PROVIDED RECORDS.
══════
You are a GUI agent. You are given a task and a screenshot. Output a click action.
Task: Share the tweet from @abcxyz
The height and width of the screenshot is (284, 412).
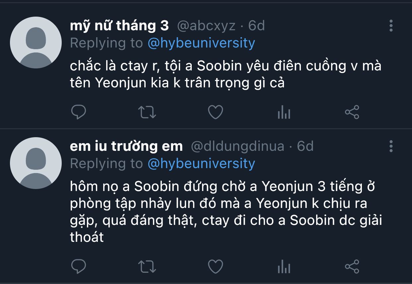pos(352,112)
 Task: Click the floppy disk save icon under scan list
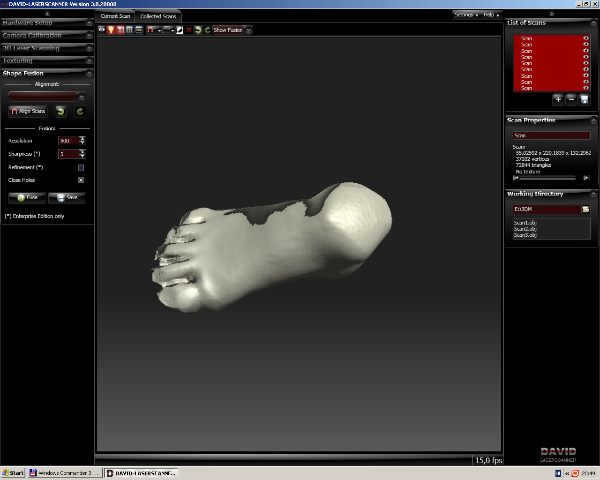pos(584,99)
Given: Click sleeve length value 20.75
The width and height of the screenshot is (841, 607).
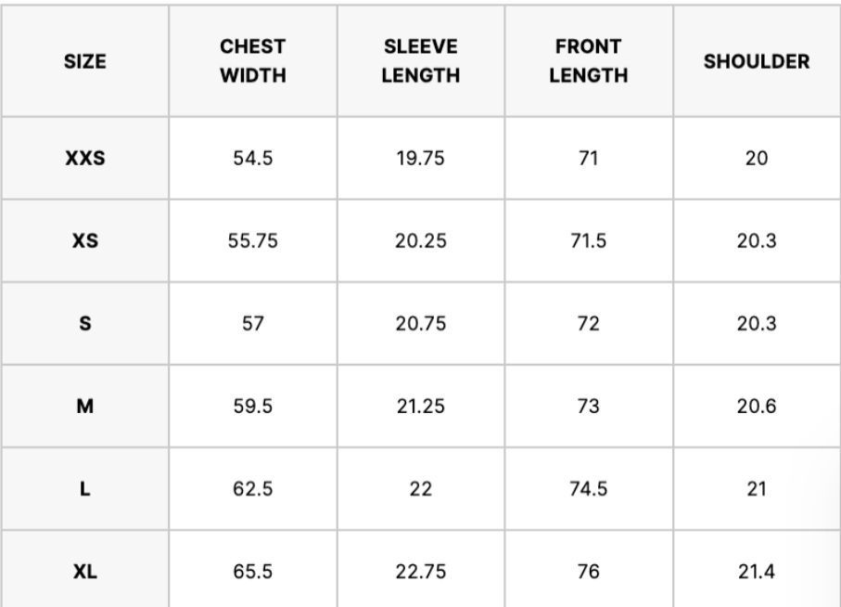Looking at the screenshot, I should tap(421, 325).
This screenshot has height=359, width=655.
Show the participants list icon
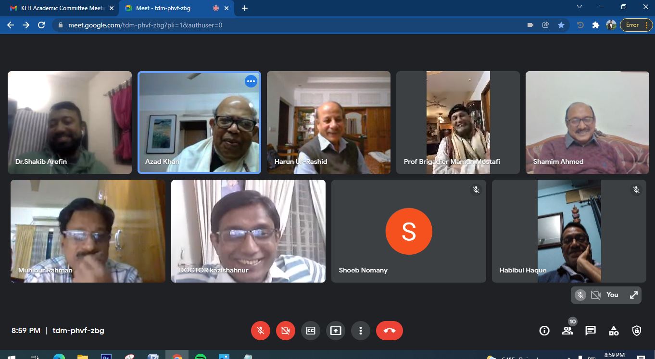click(x=567, y=331)
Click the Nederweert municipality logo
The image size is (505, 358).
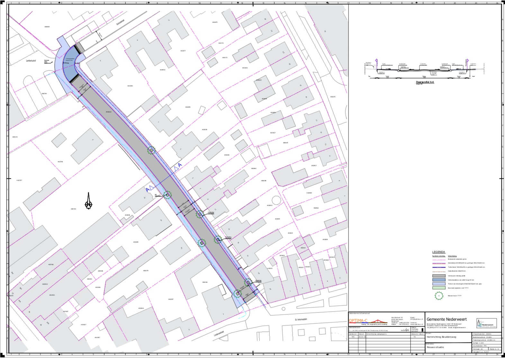(486, 323)
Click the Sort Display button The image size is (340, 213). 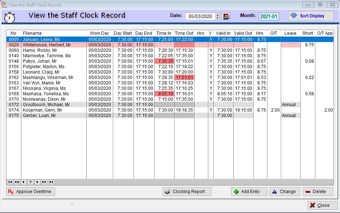click(x=311, y=16)
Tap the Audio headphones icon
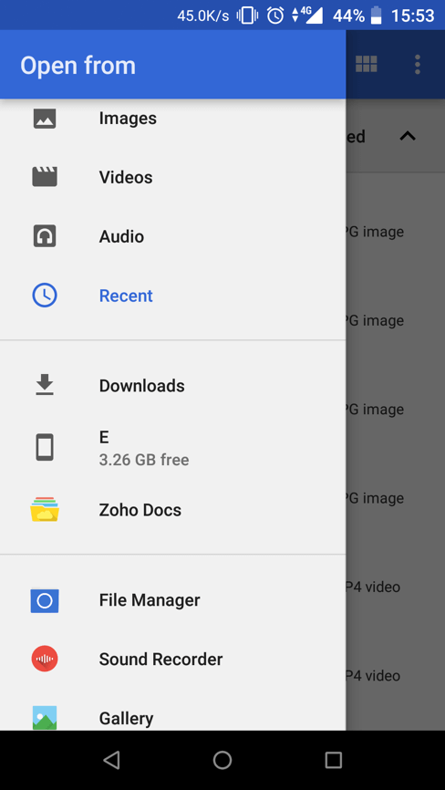445x790 pixels. (45, 236)
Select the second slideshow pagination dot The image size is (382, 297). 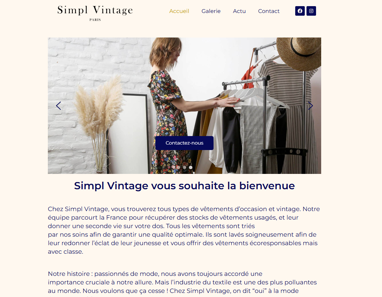click(185, 167)
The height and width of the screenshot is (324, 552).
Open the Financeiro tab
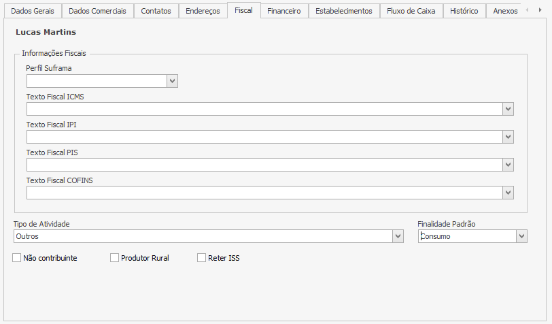coord(283,11)
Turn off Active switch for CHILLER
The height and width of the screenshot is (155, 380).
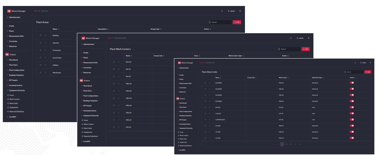click(352, 113)
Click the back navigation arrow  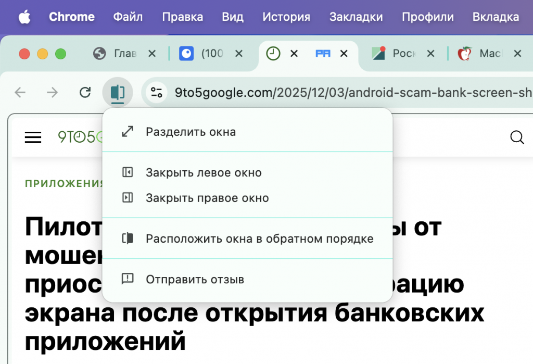coord(20,92)
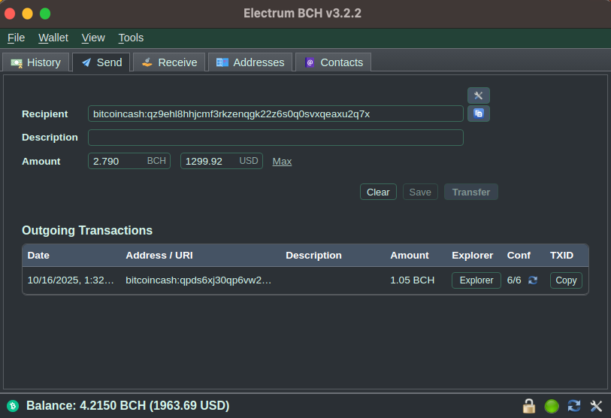Open preferences via the status bar tools icon
Image resolution: width=611 pixels, height=418 pixels.
click(597, 406)
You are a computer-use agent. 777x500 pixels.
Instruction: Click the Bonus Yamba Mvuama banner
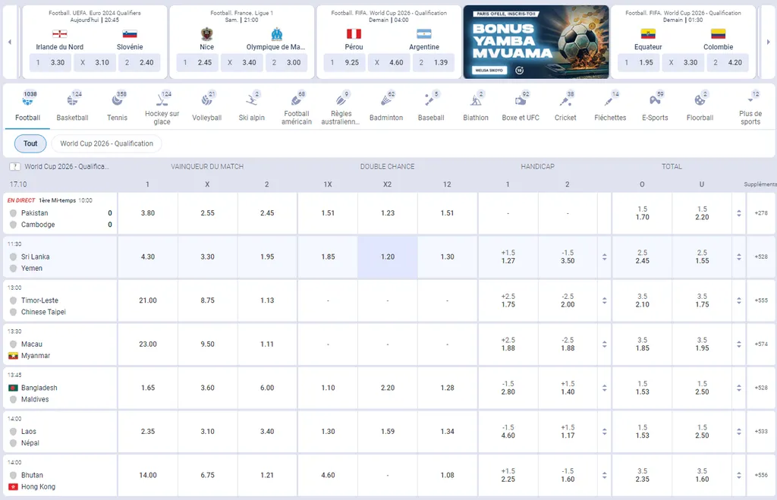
══════
WORK ITEM. Wherever a line of the listing above contains the string "agent", copy that line.

EXERCISE RESULT.
You are a GUI agent. You are given a task and a screenshot. Output a click action.
You are a computer-use agent. 777x500 pixels.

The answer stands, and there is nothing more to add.